◆ **Excerpt to read**:
━━━━━━━━━━━━━━━━

Analysis of experimental data of the project LifeHand 2 provided researchers with scientific feedback that confirmed the possibility of restoring, to a patient whose upper limb had been amputated, tactile sensations and the ability to handle objects near to a natural way. The patient, in particular, was quickly able to: 

  • combine the sensory areas so to manipulate robustly the overall palm force

  • distinguish the different consistencies of hard, medium and soft objects (with more than 78.7% accuracy)

  • recognise the basic shape and size of objects, such as the cylinder of a bottle, the sphere of a baseball ball and the oval of a mandarin (88% accuracy)

  • understand the location of an object in relation to the hand, therefore sending to the prosthesis the most appropriate command in order to shape the best grasp (97% accuracy)

  • self-rectify when applying the wrong amount of pressure on an object during the movement itself, thanks to a communication flow between the prosthesis and the brain in a reaction time of less than 100 milliseconds;

  • manage in real time the different levels of exerted force for the two different nerve sensory areas (index finger-thumb, small finger) while holding an object in palm of hand (with 93% accuracy)

The pointers from experimentation also highlighted the importance of reactivating tactile feedback in order to enable the patient to use the robotic prosthesis with dexterity. When, in fact, the artificial circuit taking sensory information from the prosthesis to the brain was deactivated, the patient’s dexterity markedly diminished despite being able to see (holding exercises with active sensory feedback were on the other hand undertaken blindfolded and in acoustic isolation).ù

A Problem to Solve

in the first LifeHand experiment in 2008, the biomechatronic prosthesis connected to the patient’s nervous system was placed on a surface, about two metres away from the arm fitted with electrode implants. in the case of LifeHand 2, on the other hand, the prosthesis was fitted onto the arm, at a distance therefore of a few centimetres from the electrodes implanted in the patient’s median and ulnar
nerves.

The vicinity of the biomechatronic prosthesis’ electronic circuits to the electrodes implanted in the nerves triggered an electronic interference – so-called ‘background noise’ – impairing the clarity of the intraneural communication signals between the prosthesis and nervous system. 

For this reason, during the course of the experimental sessions, researchers decided to forsake sending the movement intentions from the brain to the prosthesis via intraneural electrodes, creating an alternative path through myoelectric electrodes applied to the surface of the arm in proximity to the amputation. Communication via intraneural electrodes was instead used so as to send sensory information from the prosthesis to the patient’s nervous system. in LifeHand 2 it was therefore a matter of prioritising assessment of the working, through the intraneural electrodes, of the communication flows in the opposite direction (from the prosthesis to the brain). Through improved shielding of the biomechatronic prosthesis, in future experimentation a successful completely intraneural bidirectional communication may be expected.

━━━━━━━━━━━━━━━━

◆ **Record excerpts**:
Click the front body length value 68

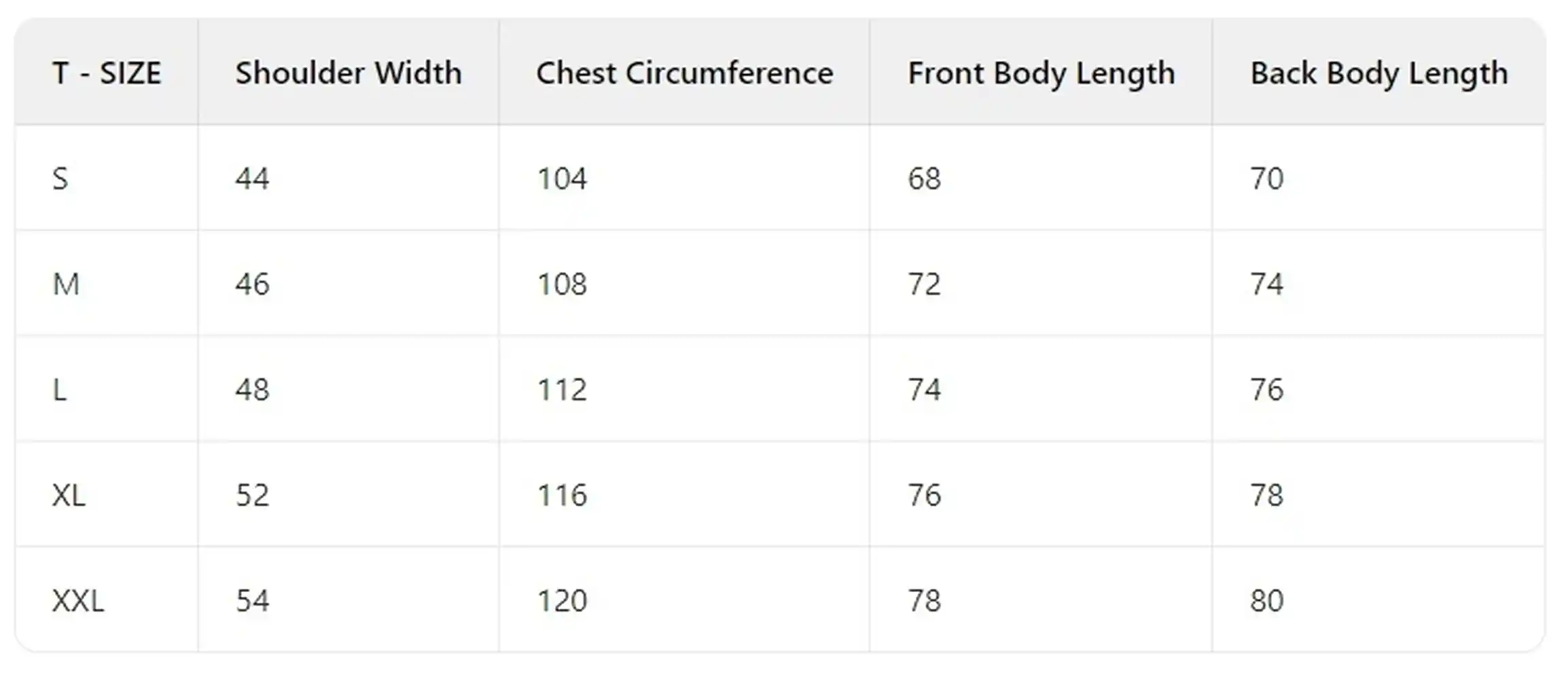[x=924, y=179]
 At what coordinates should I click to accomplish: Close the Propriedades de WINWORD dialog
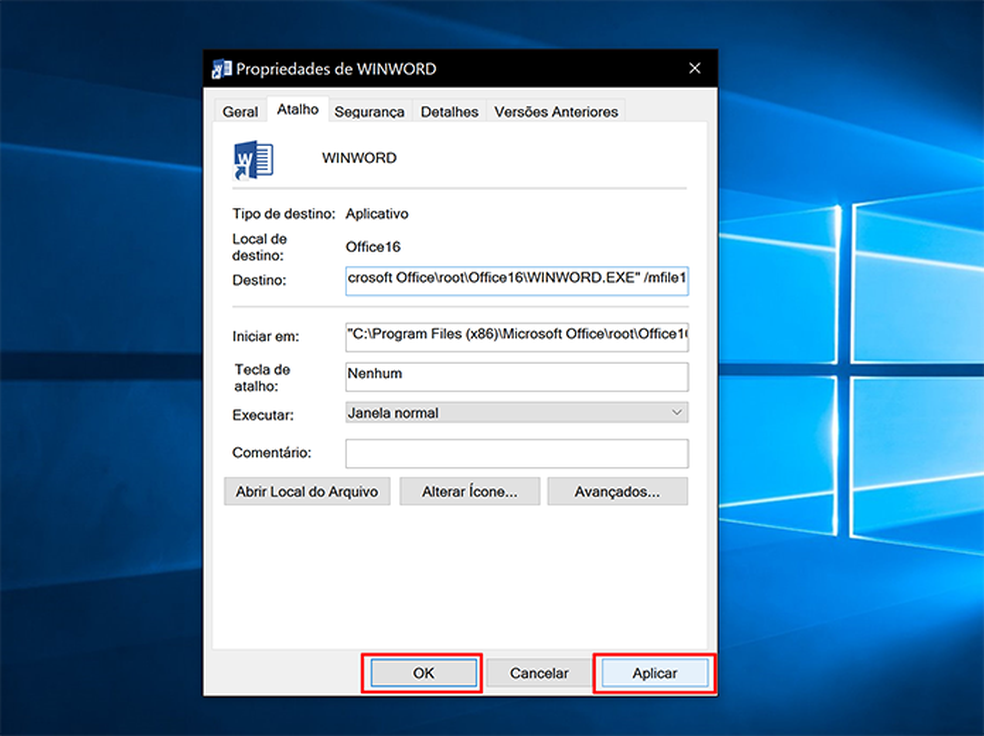coord(695,69)
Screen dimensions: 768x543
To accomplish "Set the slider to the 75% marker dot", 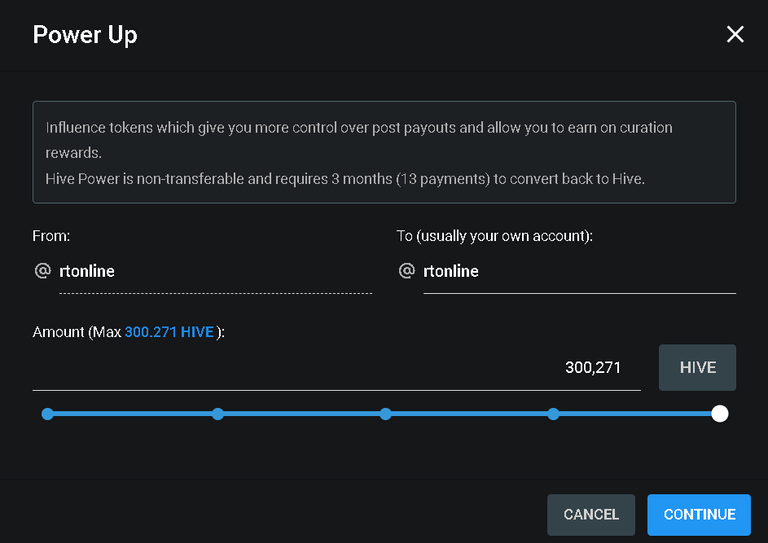I will (x=553, y=414).
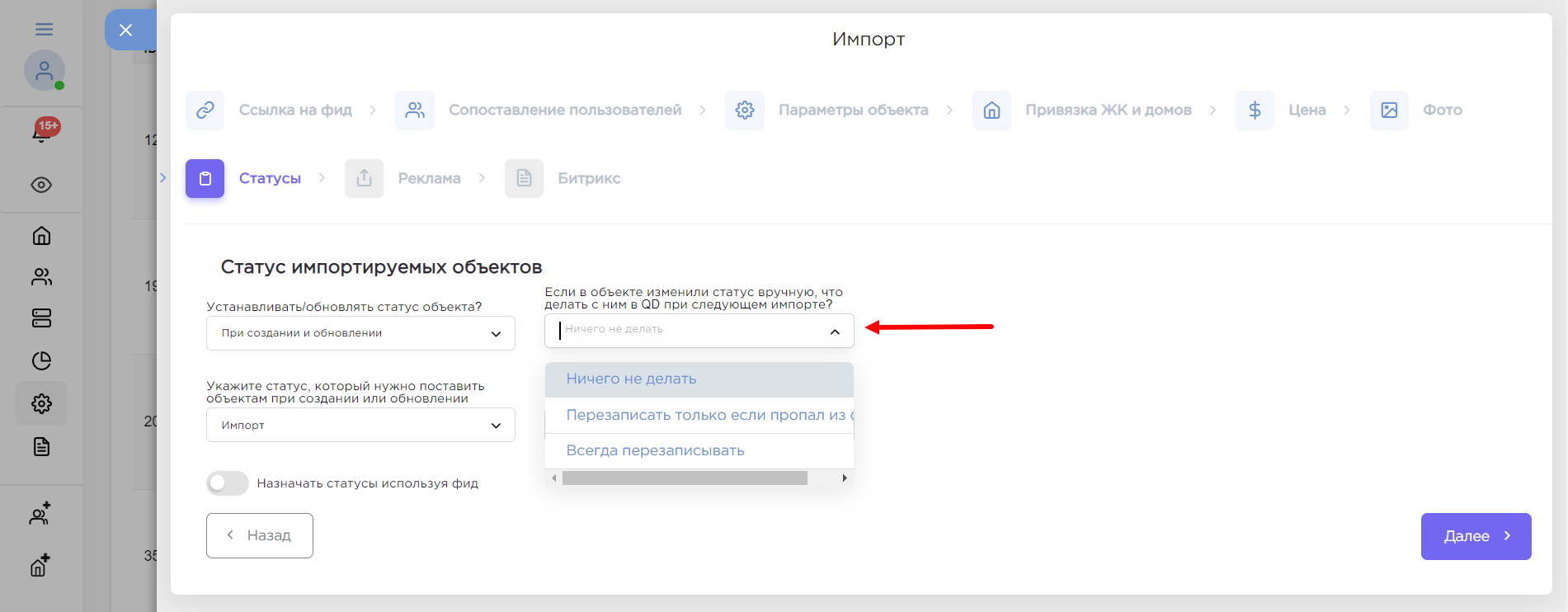Click the eye icon in sidebar
The width and height of the screenshot is (1568, 612).
pos(41,185)
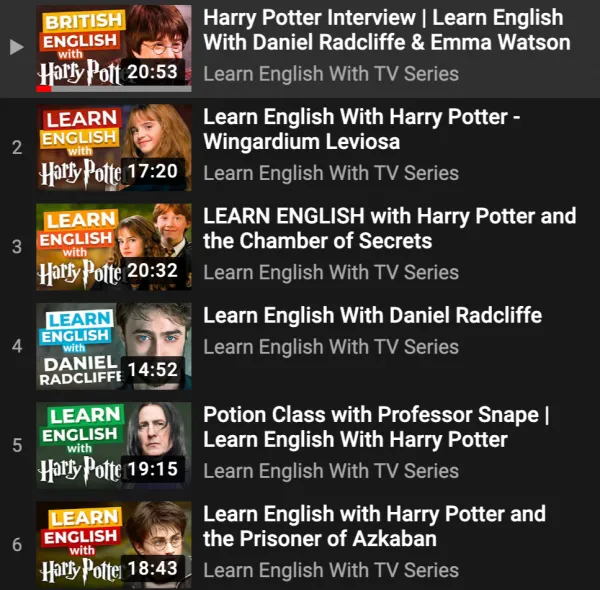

━━━━━━━━━━━━━━━━

◆ **Work request A**:
From the LifeHand 2 text, list every accuracy figure given for the patient's abilities, each paired with the ability it describes.
◆ **Work request B**:
According to the LifeHand 2 text, which of the patient's nerves had electrodes implanted in them?
The rows play no part in what comes next.

◆ **Reply A**:
- More than 78.7%: distinguishing the different consistencies of hard, medium and soft objects
- 88%: recognizing the basic shape and size of objects
- 97%: understanding the location of an object in relation to the hand
- 93%: managing in real time the different levels of exerted force for the two nerve sensory areas while holding an object in the palm

◆ **Reply B**:
The median and ulnar nerves.